* TASK ITEM *
After locating the line that contains "The height and width of the screenshot is (733, 818)." in the records below, write out exactly that line and each line after it through the one that contains "Set rating using the fifth star", and nothing else.

* EXTRACTED ENTRIES *
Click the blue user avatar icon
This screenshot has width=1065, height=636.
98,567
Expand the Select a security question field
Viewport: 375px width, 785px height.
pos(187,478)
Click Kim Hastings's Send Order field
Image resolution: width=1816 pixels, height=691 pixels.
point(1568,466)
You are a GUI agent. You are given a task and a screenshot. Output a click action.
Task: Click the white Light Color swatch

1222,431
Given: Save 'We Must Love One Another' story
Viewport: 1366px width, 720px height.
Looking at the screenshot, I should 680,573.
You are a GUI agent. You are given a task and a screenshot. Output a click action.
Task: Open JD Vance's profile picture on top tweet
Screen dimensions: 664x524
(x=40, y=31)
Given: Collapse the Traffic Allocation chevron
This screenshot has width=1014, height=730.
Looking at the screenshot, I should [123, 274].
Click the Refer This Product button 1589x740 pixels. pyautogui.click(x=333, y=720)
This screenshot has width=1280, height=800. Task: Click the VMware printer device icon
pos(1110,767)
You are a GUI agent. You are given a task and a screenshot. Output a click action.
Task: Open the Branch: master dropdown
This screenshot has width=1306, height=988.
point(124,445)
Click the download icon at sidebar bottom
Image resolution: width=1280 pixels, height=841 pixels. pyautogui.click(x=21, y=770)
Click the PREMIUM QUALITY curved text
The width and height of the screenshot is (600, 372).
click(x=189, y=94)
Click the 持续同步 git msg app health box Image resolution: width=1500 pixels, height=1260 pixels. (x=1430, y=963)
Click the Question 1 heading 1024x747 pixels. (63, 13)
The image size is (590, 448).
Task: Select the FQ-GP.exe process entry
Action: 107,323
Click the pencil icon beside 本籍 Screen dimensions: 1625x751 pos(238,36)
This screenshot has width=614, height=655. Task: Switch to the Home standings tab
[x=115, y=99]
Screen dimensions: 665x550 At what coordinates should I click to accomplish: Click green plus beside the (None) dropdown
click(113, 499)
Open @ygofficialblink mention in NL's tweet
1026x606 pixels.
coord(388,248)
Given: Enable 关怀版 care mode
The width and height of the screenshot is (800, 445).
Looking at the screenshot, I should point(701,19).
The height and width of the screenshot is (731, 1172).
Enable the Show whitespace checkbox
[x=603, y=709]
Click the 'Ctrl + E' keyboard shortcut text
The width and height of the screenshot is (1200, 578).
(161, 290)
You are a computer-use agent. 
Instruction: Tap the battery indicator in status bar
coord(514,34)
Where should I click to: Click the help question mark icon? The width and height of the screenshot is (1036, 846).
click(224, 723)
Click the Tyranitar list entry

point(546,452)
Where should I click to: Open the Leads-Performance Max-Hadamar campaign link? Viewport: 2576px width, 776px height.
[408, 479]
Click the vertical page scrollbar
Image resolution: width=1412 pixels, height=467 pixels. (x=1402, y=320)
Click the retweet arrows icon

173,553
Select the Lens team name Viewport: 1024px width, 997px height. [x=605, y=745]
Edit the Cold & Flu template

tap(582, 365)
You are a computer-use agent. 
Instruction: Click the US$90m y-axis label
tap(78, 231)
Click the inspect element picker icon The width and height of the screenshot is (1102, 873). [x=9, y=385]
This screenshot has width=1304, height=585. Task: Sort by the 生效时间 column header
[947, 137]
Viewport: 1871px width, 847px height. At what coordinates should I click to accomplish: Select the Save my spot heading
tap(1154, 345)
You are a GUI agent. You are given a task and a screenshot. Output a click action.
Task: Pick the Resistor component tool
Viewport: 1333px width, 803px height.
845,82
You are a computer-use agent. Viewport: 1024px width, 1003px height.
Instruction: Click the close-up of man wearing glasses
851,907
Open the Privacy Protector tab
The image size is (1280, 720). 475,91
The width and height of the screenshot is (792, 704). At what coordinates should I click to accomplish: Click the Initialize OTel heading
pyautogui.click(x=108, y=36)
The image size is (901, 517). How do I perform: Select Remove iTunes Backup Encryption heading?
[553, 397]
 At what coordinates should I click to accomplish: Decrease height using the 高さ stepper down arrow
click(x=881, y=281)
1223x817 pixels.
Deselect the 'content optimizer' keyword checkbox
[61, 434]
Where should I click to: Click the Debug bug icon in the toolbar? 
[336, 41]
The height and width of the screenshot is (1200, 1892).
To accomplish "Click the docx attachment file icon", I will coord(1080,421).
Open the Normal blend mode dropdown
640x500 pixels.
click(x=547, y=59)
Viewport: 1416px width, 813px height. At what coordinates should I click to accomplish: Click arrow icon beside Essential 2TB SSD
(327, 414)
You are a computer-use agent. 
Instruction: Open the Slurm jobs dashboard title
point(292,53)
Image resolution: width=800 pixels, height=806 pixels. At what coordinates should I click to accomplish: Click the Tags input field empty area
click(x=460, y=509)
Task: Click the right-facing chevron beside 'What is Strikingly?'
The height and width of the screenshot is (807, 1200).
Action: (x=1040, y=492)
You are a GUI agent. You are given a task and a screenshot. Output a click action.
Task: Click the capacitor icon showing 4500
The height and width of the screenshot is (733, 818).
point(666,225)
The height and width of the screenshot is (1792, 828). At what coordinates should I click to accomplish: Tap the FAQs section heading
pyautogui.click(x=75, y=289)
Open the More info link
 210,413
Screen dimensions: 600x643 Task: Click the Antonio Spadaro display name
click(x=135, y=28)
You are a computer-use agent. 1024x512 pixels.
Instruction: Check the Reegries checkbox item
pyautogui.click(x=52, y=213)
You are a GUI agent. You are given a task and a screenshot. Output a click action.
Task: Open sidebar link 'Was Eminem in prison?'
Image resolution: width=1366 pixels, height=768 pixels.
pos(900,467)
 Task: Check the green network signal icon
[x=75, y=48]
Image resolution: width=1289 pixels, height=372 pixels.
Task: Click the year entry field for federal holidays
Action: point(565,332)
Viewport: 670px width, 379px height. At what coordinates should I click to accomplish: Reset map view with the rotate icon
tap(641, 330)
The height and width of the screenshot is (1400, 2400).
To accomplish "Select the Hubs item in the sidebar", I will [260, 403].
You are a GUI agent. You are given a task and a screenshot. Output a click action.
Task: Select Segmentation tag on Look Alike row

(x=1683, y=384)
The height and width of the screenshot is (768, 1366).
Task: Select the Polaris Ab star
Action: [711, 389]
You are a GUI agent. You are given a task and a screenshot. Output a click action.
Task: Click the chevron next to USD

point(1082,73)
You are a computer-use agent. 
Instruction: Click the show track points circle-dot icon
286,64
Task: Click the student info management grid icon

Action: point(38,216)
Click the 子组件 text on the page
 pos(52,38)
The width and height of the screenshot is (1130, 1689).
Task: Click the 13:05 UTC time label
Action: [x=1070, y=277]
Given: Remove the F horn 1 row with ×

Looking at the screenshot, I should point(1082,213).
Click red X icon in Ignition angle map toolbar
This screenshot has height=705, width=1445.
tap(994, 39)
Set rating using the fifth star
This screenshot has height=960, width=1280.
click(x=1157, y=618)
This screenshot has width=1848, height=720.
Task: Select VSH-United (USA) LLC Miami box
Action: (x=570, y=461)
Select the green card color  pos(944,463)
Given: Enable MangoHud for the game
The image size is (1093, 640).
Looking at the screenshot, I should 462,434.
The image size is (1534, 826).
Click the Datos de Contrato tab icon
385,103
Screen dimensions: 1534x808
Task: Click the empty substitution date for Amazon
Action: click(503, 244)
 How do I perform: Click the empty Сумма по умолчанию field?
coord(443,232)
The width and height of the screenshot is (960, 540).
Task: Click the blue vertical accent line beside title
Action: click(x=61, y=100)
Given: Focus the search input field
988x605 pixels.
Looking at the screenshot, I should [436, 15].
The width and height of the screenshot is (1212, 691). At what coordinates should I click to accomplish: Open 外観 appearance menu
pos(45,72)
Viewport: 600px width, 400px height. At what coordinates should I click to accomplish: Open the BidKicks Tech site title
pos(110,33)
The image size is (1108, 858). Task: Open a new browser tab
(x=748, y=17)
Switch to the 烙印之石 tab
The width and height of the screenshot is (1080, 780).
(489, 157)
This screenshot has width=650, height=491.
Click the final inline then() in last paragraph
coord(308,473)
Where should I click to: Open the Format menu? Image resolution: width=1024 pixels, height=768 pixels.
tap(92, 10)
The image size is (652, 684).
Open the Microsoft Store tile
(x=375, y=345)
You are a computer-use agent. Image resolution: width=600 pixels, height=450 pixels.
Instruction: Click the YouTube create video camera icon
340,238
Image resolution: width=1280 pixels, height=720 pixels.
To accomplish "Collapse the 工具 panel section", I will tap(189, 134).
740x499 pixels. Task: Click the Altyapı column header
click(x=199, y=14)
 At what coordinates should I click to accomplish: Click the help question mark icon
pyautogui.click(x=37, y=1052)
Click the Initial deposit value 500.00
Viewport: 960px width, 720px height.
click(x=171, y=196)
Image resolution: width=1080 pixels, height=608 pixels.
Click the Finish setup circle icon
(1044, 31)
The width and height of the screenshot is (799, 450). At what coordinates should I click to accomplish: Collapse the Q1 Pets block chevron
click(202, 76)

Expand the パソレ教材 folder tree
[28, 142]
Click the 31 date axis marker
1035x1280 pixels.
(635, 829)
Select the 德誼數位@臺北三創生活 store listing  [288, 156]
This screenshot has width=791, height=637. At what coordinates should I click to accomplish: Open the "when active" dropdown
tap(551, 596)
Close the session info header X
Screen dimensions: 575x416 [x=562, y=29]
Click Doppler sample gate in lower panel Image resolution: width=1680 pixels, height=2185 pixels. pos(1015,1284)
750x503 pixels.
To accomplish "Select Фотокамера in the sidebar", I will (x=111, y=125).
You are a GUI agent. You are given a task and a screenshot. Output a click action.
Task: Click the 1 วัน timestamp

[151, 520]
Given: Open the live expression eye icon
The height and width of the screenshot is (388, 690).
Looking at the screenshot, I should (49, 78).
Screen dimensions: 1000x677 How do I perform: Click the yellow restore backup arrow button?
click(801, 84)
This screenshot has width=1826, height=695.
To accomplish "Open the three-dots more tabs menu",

* ANSWER TO THE PROBLEM *
The height and width of the screenshot is (733, 818).
point(666,225)
The height and width of the screenshot is (1792, 828). At what coordinates should I click to accomplish: Tap the FAQs section heading
pyautogui.click(x=75, y=289)
Open the More info link
 210,413
Screen dimensions: 600x643 Task: Click the Antonio Spadaro display name
click(x=135, y=28)
You are a computer-use agent. 1024x512 pixels.
Instruction: Check the Reegries checkbox item
pyautogui.click(x=52, y=213)
You are a GUI agent. You are given a task and a screenshot. Output a click action.
Task: Open sidebar link 'Was Eminem in prison?'
Image resolution: width=1366 pixels, height=768 pixels.
pos(900,467)
 Task: Check the green network signal icon
[x=75, y=48]
Image resolution: width=1289 pixels, height=372 pixels.
Task: Click the year entry field for federal holidays
Action: point(565,332)
Viewport: 670px width, 379px height. At what coordinates should I click to accomplish: Reset map view with the rotate icon
tap(641, 330)
The height and width of the screenshot is (1400, 2400).
To accomplish "Select the Hubs item in the sidebar", I will [260, 403].
You are a GUI agent. You are given a task and a screenshot. Output a click action.
Task: Select Segmentation tag on Look Alike row

(x=1683, y=384)
The height and width of the screenshot is (768, 1366).
Task: Select the Polaris Ab star
Action: [711, 389]
You are a GUI agent. You are given a task and a screenshot. Output a click action.
Task: Click the chevron next to USD

point(1082,73)
You are a computer-use agent. 
Instruction: Click the show track points circle-dot icon
286,64
Task: Click the student info management grid icon

Action: point(38,216)
Click the 子组件 text on the page
 pos(52,38)
The width and height of the screenshot is (1130, 1689).
Task: Click the 13:05 UTC time label
Action: [x=1070, y=277]
Given: Remove the F horn 1 row with ×

Looking at the screenshot, I should point(1082,213).
Click red X icon in Ignition angle map toolbar
This screenshot has height=705, width=1445.
tap(994, 39)
Set rating using the fifth star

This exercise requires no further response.